Jamie B. Rosenberg, MD; Lewis A. Eisen, MD, Crit Care Med.  2008;36(12):3151-3155.  ©2008 Lippincott Williams & Wilkins 

Abstract

Background: Patients in the intensive care unit are at increased risk of exposure keratopathy. Untreated, this may progress to microbial keratitis and visual loss.


Data Synthesis: A total of 20% to 42% of patients in the intensive care unit develop exposure keratopathy. The epidemiology of this underappreciated problem is reviewed. The pathophysiology of microbial keratitis is reviewed with special attention to the multiple risk factors unique to intensive care unit patients. The clinical presentation of exposure keratopathy is reviewed with tips for recognition for the practicing clinician, including suggestions for when ophthalmologic consultation is warranted. Studies and case series of screening and prevention are reviewed in detail. Two of the most studied methods of prevention, moisture chambers and lubricating ointments, are formally compared in a meta-analysis.
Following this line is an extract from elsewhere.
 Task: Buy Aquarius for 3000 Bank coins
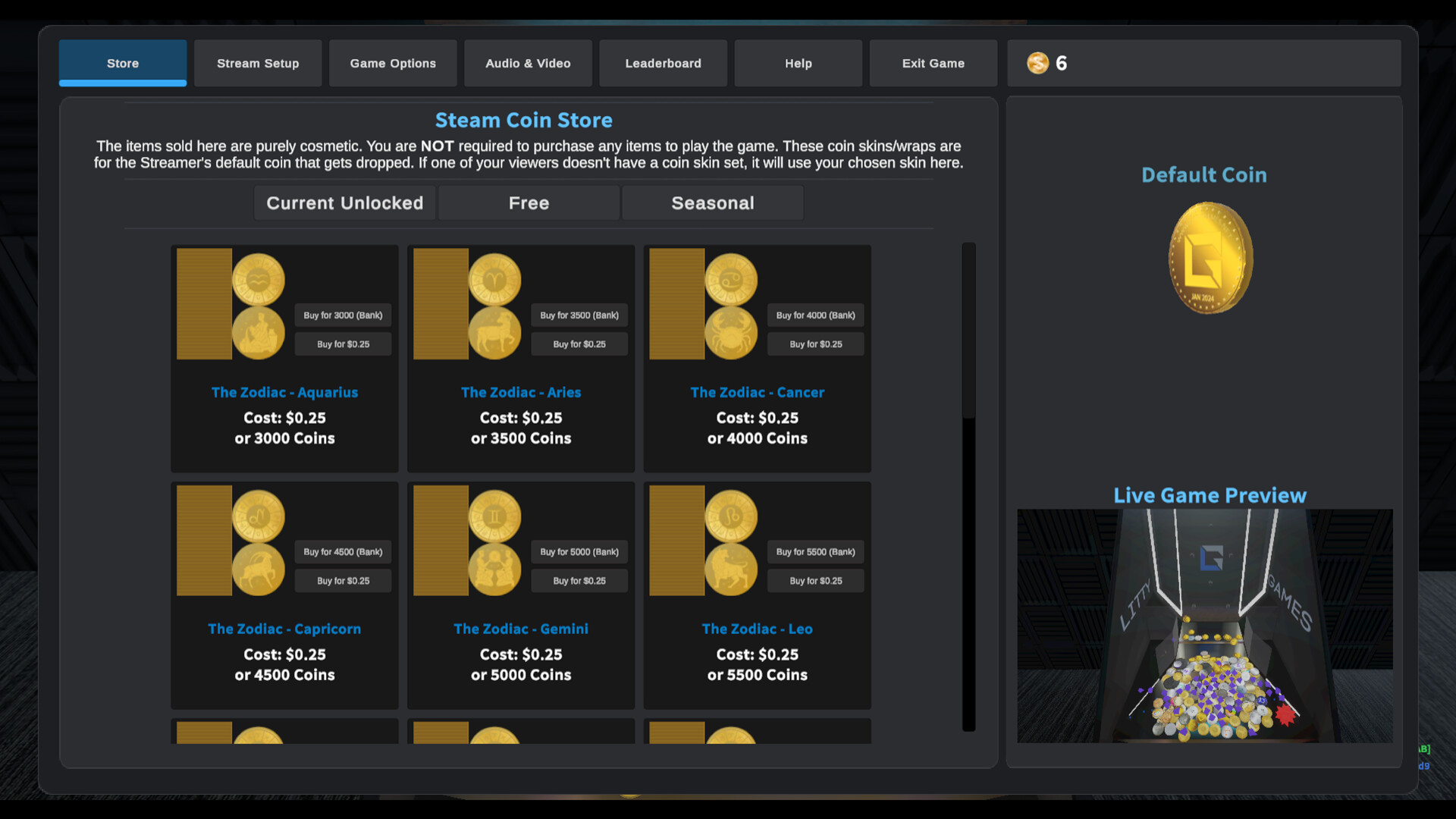(x=343, y=315)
Eight of 113 (7.1%) patients in the moisture chamber group vs. 32 of 151 (21.2%) patients in the lubrication group developed exposure keratopathy, with a summary odds ratio of 0.208 (95% confidence interval 0.090-0.479, p < 0.001).


Conclusion: With application of simple protocols, exposure keratopathy can be prevented, thus improving patient care in the intensive care unit.